= Beginning of Section =

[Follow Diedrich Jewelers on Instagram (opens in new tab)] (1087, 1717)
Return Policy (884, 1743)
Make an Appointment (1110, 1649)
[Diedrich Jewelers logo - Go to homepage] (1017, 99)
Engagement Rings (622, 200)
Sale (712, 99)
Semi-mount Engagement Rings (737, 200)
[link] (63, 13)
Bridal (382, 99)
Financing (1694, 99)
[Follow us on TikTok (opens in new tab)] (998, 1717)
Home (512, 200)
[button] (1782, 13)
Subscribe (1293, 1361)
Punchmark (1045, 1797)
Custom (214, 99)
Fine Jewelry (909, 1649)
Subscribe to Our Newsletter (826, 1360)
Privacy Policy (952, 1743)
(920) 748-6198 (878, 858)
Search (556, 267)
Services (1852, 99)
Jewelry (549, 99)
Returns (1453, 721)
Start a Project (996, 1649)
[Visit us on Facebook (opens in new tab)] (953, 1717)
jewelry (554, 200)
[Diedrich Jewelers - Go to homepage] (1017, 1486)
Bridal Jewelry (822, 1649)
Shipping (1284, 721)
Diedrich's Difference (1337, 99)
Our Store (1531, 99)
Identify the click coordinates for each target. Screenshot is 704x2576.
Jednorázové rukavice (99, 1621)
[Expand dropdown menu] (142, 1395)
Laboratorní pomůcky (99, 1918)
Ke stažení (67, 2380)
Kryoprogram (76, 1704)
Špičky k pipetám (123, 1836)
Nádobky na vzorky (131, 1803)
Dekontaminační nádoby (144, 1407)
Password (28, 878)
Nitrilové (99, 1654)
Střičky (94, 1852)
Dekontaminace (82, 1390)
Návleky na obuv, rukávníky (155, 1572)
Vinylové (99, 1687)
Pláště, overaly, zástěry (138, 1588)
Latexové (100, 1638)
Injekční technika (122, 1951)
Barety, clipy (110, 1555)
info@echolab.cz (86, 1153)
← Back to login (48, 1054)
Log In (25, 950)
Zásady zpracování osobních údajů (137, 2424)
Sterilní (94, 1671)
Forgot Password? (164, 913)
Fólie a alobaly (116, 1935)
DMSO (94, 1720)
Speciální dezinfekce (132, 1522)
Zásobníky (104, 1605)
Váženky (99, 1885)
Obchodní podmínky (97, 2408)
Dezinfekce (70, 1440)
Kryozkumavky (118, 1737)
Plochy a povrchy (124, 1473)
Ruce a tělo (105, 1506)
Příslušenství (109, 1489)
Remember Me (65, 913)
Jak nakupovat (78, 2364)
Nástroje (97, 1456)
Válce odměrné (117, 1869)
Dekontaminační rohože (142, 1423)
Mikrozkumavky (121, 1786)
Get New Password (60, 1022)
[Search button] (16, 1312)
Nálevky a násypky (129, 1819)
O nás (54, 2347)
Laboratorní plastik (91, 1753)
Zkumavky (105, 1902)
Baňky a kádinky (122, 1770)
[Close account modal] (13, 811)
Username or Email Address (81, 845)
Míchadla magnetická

= End of Section =

» Directions: Your answer must hold the line containing "Speciální dezinfekce (132, 1522)" and all lines after it in the entries above, exactly, and nothing else.

» Your solution:
Speciální dezinfekce (132, 1522)
Zásobníky (104, 1605)
Váženky (99, 1885)
Obchodní podmínky (97, 2408)
Dezinfekce (70, 1440)
Kryozkumavky (118, 1737)
Plochy a povrchy (124, 1473)
Ruce a tělo (105, 1506)
Příslušenství (109, 1489)
Remember Me (65, 913)
Jak nakupovat (78, 2364)
Nástroje (97, 1456)
Válce odměrné (117, 1869)
Dekontaminační rohože (142, 1423)
Mikrozkumavky (121, 1786)
Get New Password (60, 1022)
[Search button] (16, 1312)
Nálevky a násypky (129, 1819)
O nás (54, 2347)
Laboratorní plastik (91, 1753)
Zkumavky (105, 1902)
Baňky a kádinky (122, 1770)
[Close account modal] (13, 811)
Username or Email Address (81, 845)
Míchadla magnetická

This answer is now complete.